Why a post about Cesar Chavez after the stunning revelation concerning his abuse of women and girls? I never met the man, and never represented the United Farm Workers. My connection was as a legal intern representing farmworkers at the Granger Clinical Law Project in the Yakima Valley in 1975. We represented indigent people with legal problems in matters such as housing, traffic tickets, misdemeanors, employment, and minor disputes. You can read more about the Gonzaga Law School Clinical Law Program here. Many clients were Latino farmworkers. We were very aware of the United Farm Workers and the national leader, Cesar Chavez, who was rapidly becoming more than just a union leader to his people.
During the 1970s, the UFW held strikes, boycotts, marches, and protests to promote the farmworkers’ cause and remind the public of the lives farmworkers led to feed America. One such march was held in Sunnyside, Washington, and the law students at the Clinic were asked to join the march in support of the farmworkers and the Latino community we represented. This may have been a march in conjunction with the UFW’s famous 1000-Mile March across California in the summer of 1975, but I’m not sure. Hundreds of people marched peacefully down a main street of Sunnyside, which is about ten miles east of Granger and our Clinic. I was the only law student from the Yakima Valley at the Clinic, having graduated from Wapato High School in 1965. During the summers and early fall, I picked fruit in the orchards in the Wapato alongside migrant farmworkers. That is not to say I shared in the hardships those people suffered.
I had to decide whether to participate in the UFW march in Sunnyside, joining my classmates at the Clinic.
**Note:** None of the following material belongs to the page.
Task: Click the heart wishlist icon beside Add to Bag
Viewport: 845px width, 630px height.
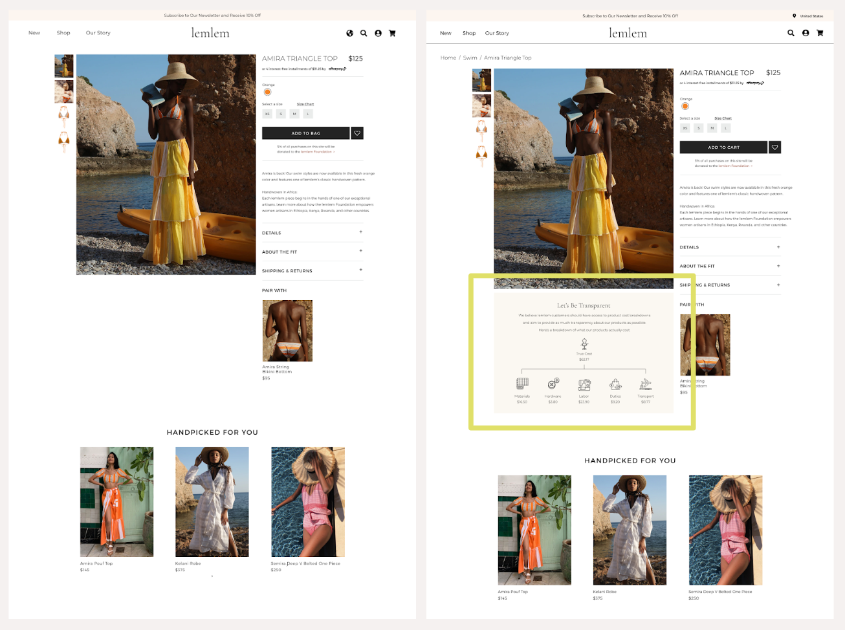Action: pyautogui.click(x=357, y=133)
To march with the union was not the same as marching with farmworkers who were mostly working in the fields while their supporters occupied the streets in the city. We were not being asked to picket at the entrance to farms and orchards where the UFW was trying to unionize farmworkers. The march was a largely symbolic effort by the legal interns to support the Latino community where we worked and served. I grew up attending school with the children of orchardists and farmers at Parker and Parker Heights Grade Schools, as well as the children of farmworkers and migrants. At Parker, there were many Native American children from the Yakima Tribe, who, for cultural and language reasons, were not involved or aligned with either the landowners or workers. And for similar reasons, I identified with the white children from families that owned or managed the local farms and orchards. I also had friends who were the children of farmworkers or former migrants.

We marched peacefully following a distinctive UFW banner, as the police blocked off streets and people sang (in Spanish) songs known to the Latino community. There were no counter-protesters or antagonism as people along the streets went about their business.
Though Cesar Chavez was not present, his name was often invoked to lend credibility to the march, in anticipation that local media would give the demonstration publicity. Unfortunately, the man leaves a legacy that is now tarnished, despite the successful civil rights work he completed.